I don’t know about you, but I’m tired of the steady drumbeat of bad news and defeatism from Iraq.
The truth of the matter is that this has never been justified, and it’s certainly not justified this week.

On Tuesday the United Nations Security Council unanimously passed a resolution supporting the
end of the occupation of Iraq on June 30, transferring sovereignty to the Iraqi interim government,
and authorizing the U.S.role providing security—a huge victory. This vote came on the heels of
Monday’s announcement that nine of the independent Iraqi militias agreed to disband.

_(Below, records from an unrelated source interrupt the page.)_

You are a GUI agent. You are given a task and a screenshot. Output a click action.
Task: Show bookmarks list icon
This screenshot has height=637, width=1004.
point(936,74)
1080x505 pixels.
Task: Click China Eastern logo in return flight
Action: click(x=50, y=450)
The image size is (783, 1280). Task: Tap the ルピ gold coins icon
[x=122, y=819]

This is
good news, but just part of a pattern of good news that simply hasn’t been prominently reported.

The press coverage of Iraq reminds me of when I was a kid during World War II. The Allied campaign
in Italy, for example, was going off the track, and everybody was wringing their hands that we were
losing the war. And after D-Day, sixty years ago this month, American forces were bogged down
at the Battle of the Bulge during the winter of 1944. Remember the American general’s famous
response when the Nazis told him to surrender? One word: “Nuts.” Sure, things were uncertain
and messy, and there was plenty of talk about the gloomy state of the war.

The fact is, you see, that uncertainty and mess are unavoidable elements of war, but if that’s all
you hear, you begin to think the sky is falling. And that’s what has been happening in Iraq. But as
Fred Barnes of The Weekly Standard writes, “To share the Iraq-is-lost sentiment, one must ignore
a spate of good news.”

For example, while there is trouble in the Sunni Triangle, Victor Davis Hanson notes that in Kurdistan,
the northern third of Iraq, “seven million people live under humane government with less than 300
American troops.”

Add to that the interim government of Prime Minister Iyad Allawi. It’s a balance between the ethnic,
regional, and tribal groups—a balance many thought would be impossible to achieve.

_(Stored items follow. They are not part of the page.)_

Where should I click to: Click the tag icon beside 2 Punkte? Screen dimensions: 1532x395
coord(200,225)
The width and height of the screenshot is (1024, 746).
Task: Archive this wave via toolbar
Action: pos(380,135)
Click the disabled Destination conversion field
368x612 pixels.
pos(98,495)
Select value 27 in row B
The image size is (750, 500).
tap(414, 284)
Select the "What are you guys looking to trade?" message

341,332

As the interim government takes control on June 30, Iraq gets a bill of rights, and the first Arab
democracy in the Middle East will be born with elections seven months later.

Addressing the Iraqi people, Allawi said, “Targeting the multinational forces, led by the United States,
to force them out of Iraq, would be a catastrophe for Iraq. . . ”

And there’s more. First, in Iran an emerging middle class is becoming increasingly restless and wants
democracy. Pressures will build for democracy with our successes in Iraq. Second, apart from Spain,
major terrorist attacks have been confined to the Middle East . Third, Libyahas discontinued its nuclear
program. To sum it up, when I had lunch with Ehud Olmert, Deputy Prime Minister of Israel, he told me
that things were changing dramatically throughout the region precisely because of the U.S. presence in
Iraq.


Will things continue to be uncertain and messy? Sure—this is war. As Hanson writes,  “Anyone who

thinks thousands of Islamic fascists and out-of-work Baathists won’t want to stop the region’s first
consensual government is unhinged. But, again,” he adds, “for all our mistakes of omission there was
and is a plan—and it is now slowly coming to messy fruition.”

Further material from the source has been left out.